It would hardly be contended that if one should intentionally and deliberately kill another in consequence of some slight *Page 433 violation of a civil right, such as walking across his land without his permission, or other trivial trespass, the case would fall within the proviso, for no one would hesitate to say, that in the case supposed, the unlawful act of the deceased was a totally inadequate cause for the killing. Yet between such an act as that, and one which would in law justify the killing of the offender, there are an infinity of supposable cases involving different degrees of provocation, which cannot be measured so as to determine, as matter of law, their adequacy to produce a fatal result; and it can hardly be laid down, as a rule of law, that an attempt to take one's horses for debt, without process, but without any threat of personal violence, is of itself an adequate cause for intentionally killing the offender, and that a killing during or immediately after such an attempt, must necessarily be held a legitimate consequence of the act.

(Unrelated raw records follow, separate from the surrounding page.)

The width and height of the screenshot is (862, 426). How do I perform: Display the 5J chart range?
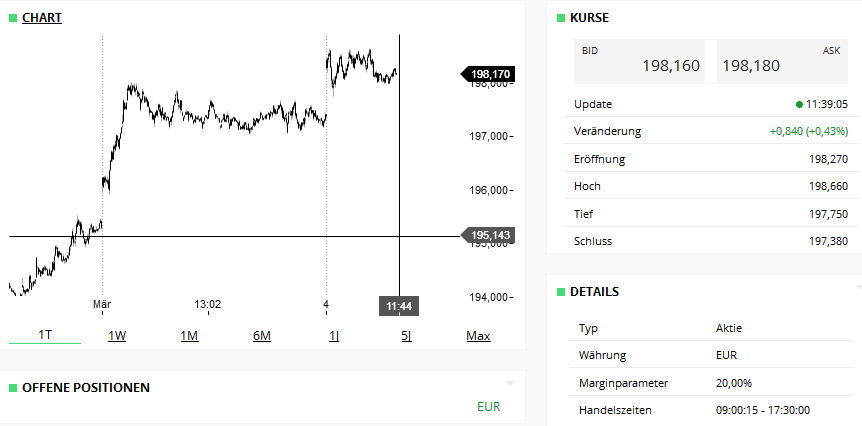[406, 335]
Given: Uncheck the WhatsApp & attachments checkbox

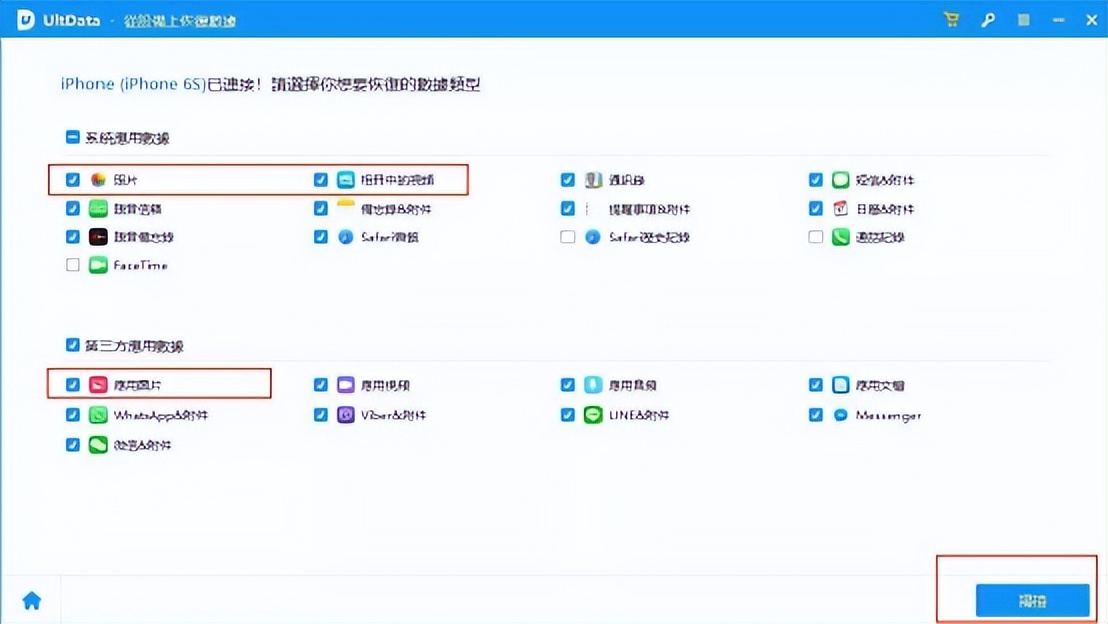Looking at the screenshot, I should 72,414.
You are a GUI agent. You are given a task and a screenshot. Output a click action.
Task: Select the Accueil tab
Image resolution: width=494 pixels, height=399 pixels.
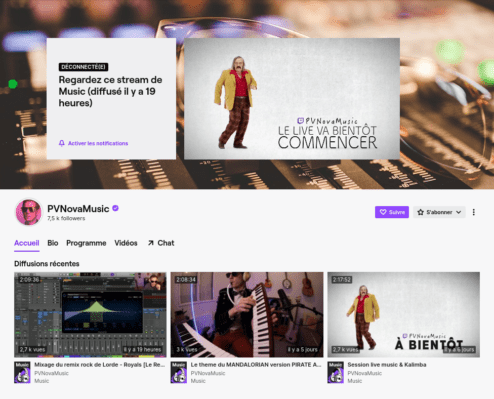coord(27,243)
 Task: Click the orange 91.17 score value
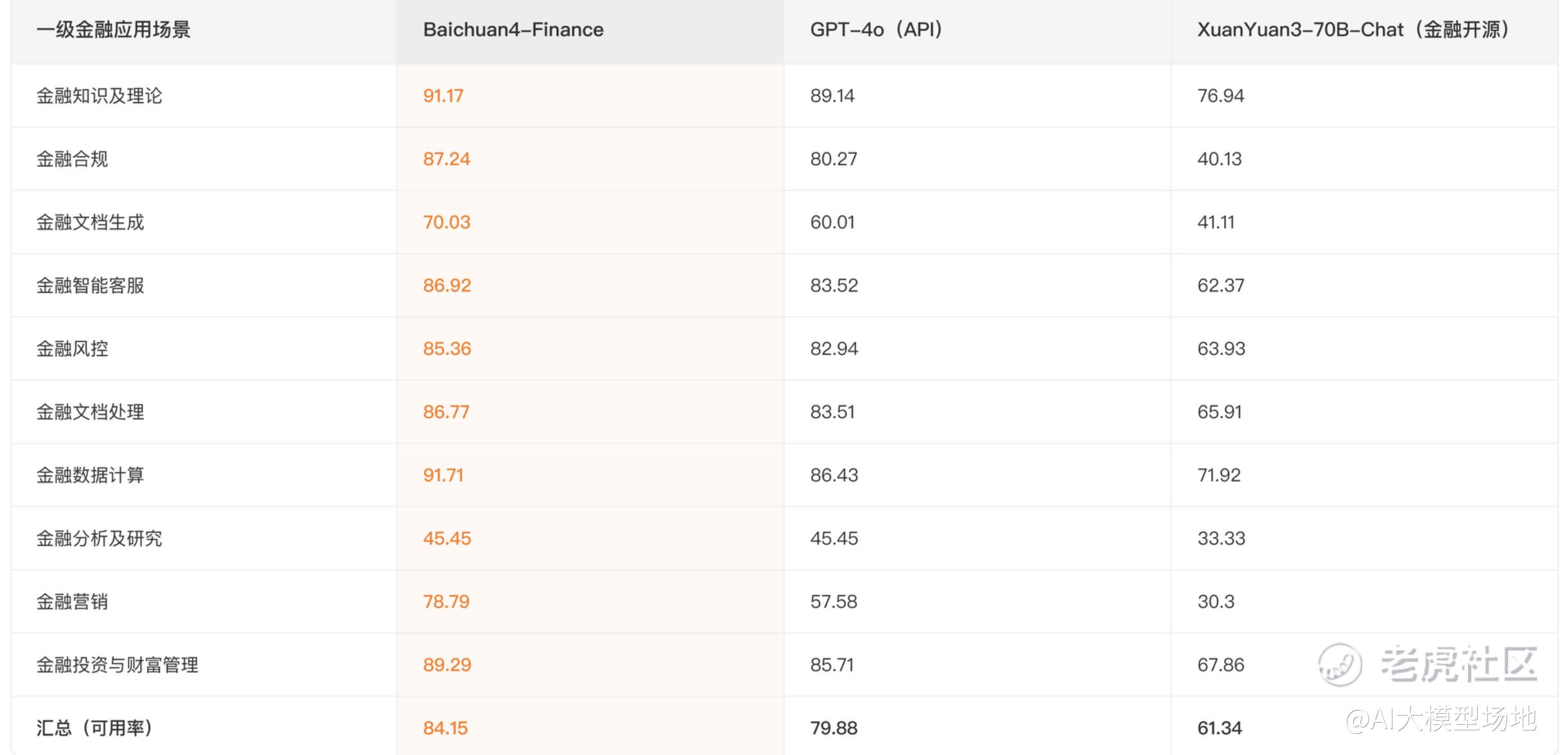click(x=443, y=96)
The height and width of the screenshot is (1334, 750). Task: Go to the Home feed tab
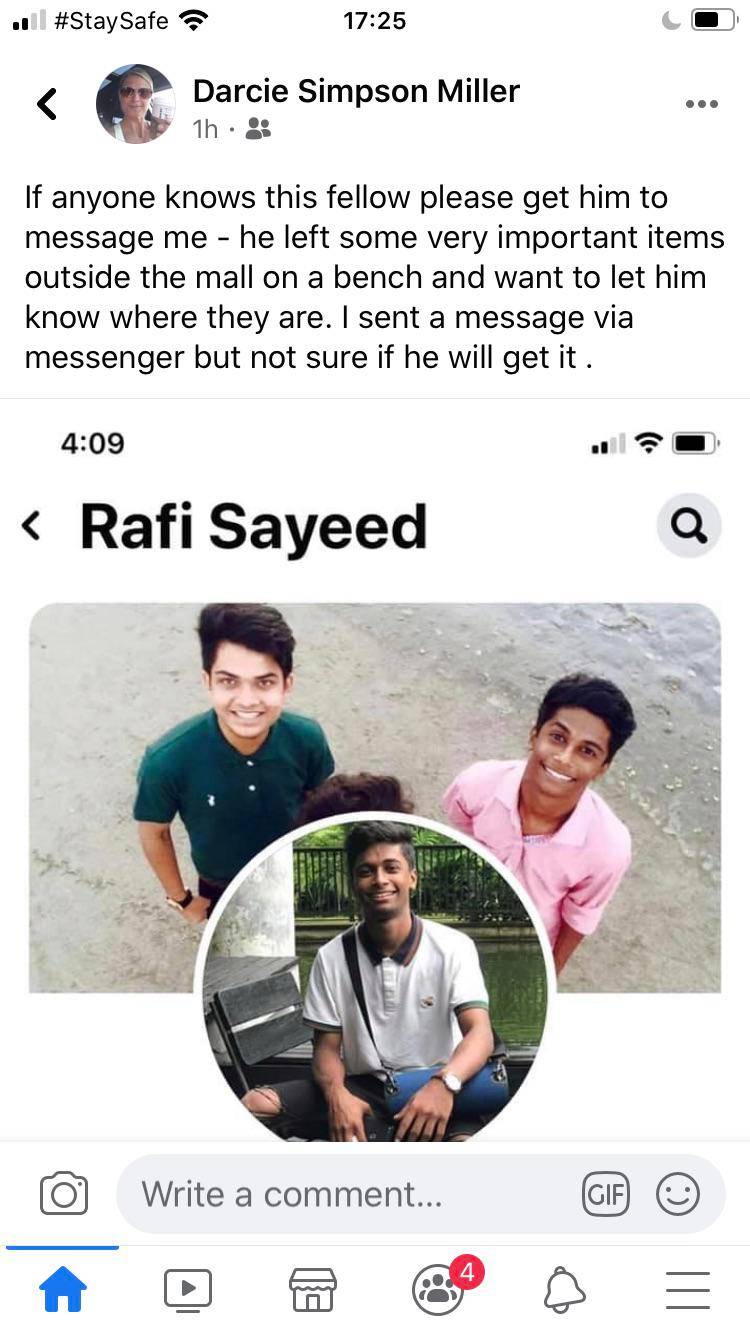tap(62, 1290)
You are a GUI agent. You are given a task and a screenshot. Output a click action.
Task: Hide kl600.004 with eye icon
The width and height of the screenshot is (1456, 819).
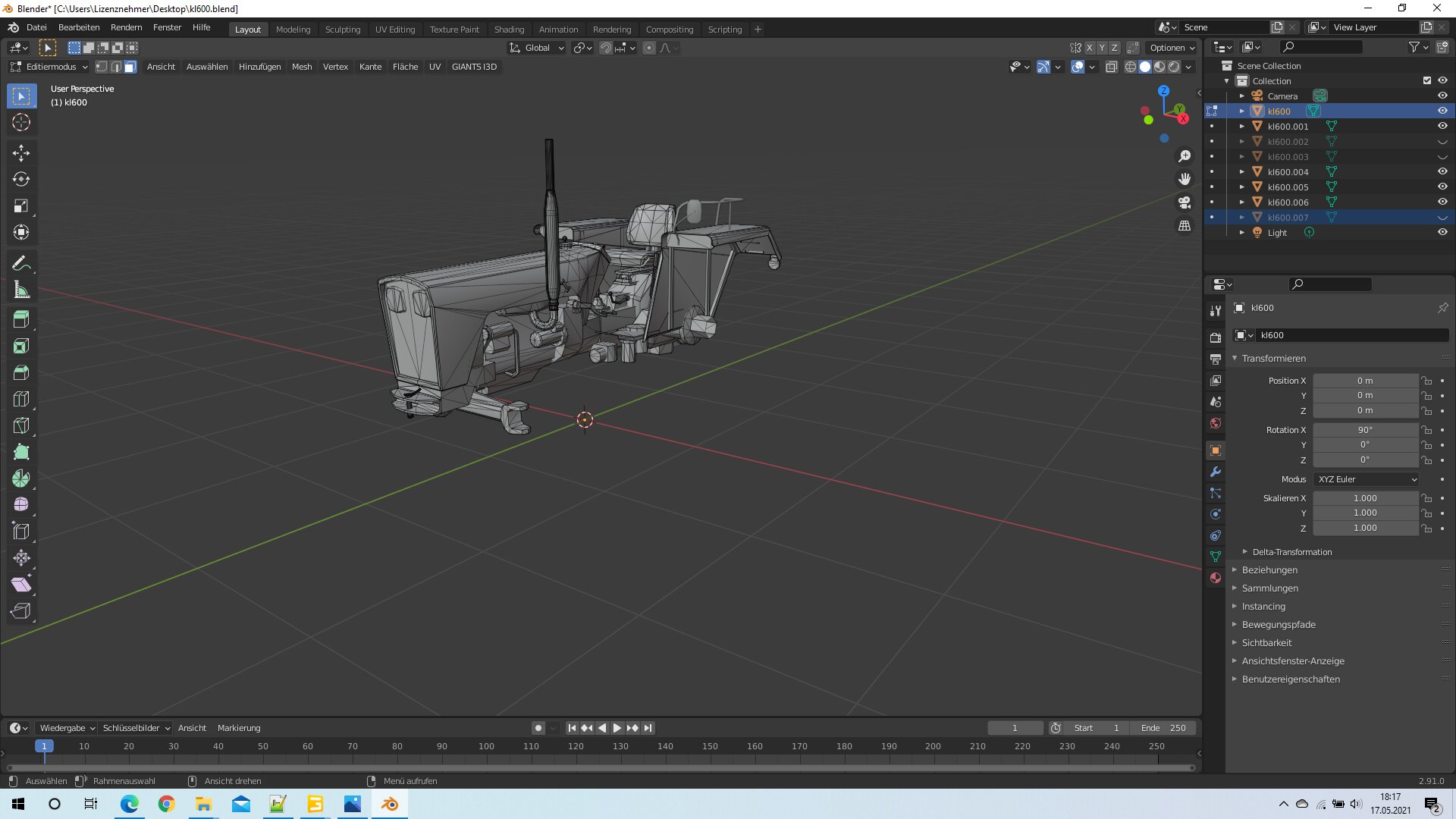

Such an act may lead to violence, and, if any act of violence of the character which would naturally be resorted to, as a measure of resistance, should result in death, the necessary connection between the original illegal act, and the death, might be established. But the intentional killing of another with a deadly weapon under such circumstances, is a totally different affair, and cannot be held as matter of law, to be a natural or reasonable result or consequence of the original offence. It follows that the uncontroverted facts were not sufficient to justify a dismissal of the complaint, and that the case should have been submitted to the jury with proper instructions.

The judgment should be reversed, and a new trial ordered, with costs to abide the event.